§ Work to be completed:
Below are some entries. Repeat exactly the lines from the one with "[search] (956, 22)" through the one with "Our Team (40, 132)", and only those.

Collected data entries

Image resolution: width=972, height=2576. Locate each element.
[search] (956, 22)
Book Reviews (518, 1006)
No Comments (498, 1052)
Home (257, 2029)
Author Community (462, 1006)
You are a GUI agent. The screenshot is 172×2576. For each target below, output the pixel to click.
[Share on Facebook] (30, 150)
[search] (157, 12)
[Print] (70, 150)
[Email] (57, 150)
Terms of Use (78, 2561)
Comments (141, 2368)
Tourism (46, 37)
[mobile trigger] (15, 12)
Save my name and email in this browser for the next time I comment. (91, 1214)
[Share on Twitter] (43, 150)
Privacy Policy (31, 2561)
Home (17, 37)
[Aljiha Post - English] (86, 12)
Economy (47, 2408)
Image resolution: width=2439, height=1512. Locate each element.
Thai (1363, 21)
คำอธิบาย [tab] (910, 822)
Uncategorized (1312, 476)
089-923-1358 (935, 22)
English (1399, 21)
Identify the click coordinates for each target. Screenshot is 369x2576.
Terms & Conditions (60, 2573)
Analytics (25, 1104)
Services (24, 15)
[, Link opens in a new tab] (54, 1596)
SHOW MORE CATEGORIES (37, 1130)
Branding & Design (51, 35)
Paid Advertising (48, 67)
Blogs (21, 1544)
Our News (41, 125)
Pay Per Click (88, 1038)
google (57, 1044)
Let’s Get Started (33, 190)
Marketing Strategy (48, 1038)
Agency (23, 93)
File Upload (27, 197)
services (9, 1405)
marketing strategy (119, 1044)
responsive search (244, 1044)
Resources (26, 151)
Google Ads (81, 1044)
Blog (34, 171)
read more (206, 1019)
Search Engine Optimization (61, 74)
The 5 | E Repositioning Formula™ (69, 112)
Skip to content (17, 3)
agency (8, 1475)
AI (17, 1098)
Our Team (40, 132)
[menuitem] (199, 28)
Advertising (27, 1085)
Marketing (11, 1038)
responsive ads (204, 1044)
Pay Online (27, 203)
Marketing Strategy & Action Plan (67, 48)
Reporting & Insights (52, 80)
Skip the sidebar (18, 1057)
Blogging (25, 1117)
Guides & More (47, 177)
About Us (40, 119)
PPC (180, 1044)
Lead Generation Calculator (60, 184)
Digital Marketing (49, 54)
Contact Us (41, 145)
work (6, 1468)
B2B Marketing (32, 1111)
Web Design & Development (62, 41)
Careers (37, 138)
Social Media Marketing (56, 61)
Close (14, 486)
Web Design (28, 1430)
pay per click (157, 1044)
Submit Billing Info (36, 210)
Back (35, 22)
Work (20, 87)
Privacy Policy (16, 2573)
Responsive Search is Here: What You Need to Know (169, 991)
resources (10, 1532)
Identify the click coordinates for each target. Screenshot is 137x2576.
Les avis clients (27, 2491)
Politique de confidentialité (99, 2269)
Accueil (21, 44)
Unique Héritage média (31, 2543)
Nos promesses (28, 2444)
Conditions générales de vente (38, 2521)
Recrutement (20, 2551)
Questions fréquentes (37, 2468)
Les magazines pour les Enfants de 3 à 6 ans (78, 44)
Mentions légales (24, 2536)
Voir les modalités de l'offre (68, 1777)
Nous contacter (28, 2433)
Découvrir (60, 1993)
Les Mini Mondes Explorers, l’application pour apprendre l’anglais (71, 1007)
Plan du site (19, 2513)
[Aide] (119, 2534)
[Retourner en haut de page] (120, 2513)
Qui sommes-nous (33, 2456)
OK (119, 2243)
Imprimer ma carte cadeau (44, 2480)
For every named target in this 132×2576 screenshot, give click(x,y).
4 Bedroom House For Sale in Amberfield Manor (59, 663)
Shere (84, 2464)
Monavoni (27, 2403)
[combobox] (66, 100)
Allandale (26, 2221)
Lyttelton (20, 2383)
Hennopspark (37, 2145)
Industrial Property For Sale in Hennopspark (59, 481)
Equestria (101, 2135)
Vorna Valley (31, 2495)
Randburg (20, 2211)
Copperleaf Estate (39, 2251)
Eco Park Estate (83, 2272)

§ Reply:
[search] (956, 22)
Book Reviews (518, 1006)
No Comments (498, 1052)
Home (257, 2029)
Author Community (462, 1006)
You are a GUI agent. The screenshot is 172×2576. For each target below, output the pixel to click.
[Share on Facebook] (30, 150)
[search] (157, 12)
[Print] (70, 150)
[Email] (57, 150)
Terms of Use (78, 2561)
Comments (141, 2368)
Tourism (46, 37)
[mobile trigger] (15, 12)
Save my name and email in this browser for the next time I comment. (91, 1214)
[Share on Twitter] (43, 150)
Privacy Policy (31, 2561)
Home (17, 37)
[Aljiha Post - English] (86, 12)
Economy (47, 2408)
Image resolution: width=2439, height=1512. Locate each element.
Thai (1363, 21)
คำอธิบาย [tab] (910, 822)
Uncategorized (1312, 476)
089-923-1358 (935, 22)
English (1399, 21)
Identify the click coordinates for each target. Screenshot is 369x2576.
Terms & Conditions (60, 2573)
Analytics (25, 1104)
Services (24, 15)
[, Link opens in a new tab] (54, 1596)
SHOW MORE CATEGORIES (37, 1130)
Branding & Design (51, 35)
Paid Advertising (48, 67)
Blogs (21, 1544)
Our News (41, 125)
Pay Per Click (88, 1038)
google (57, 1044)
Let’s Get Started (33, 190)
Marketing Strategy (48, 1038)
Agency (23, 93)
File Upload (27, 197)
services (9, 1405)
marketing strategy (119, 1044)
responsive search (244, 1044)
Resources (26, 151)
Google Ads (81, 1044)
Blog (34, 171)
read more (206, 1019)
Search Engine Optimization (61, 74)
The 5 | E Repositioning Formula™ (69, 112)
Skip to content (17, 3)
agency (8, 1475)
AI (17, 1098)
Our Team (40, 132)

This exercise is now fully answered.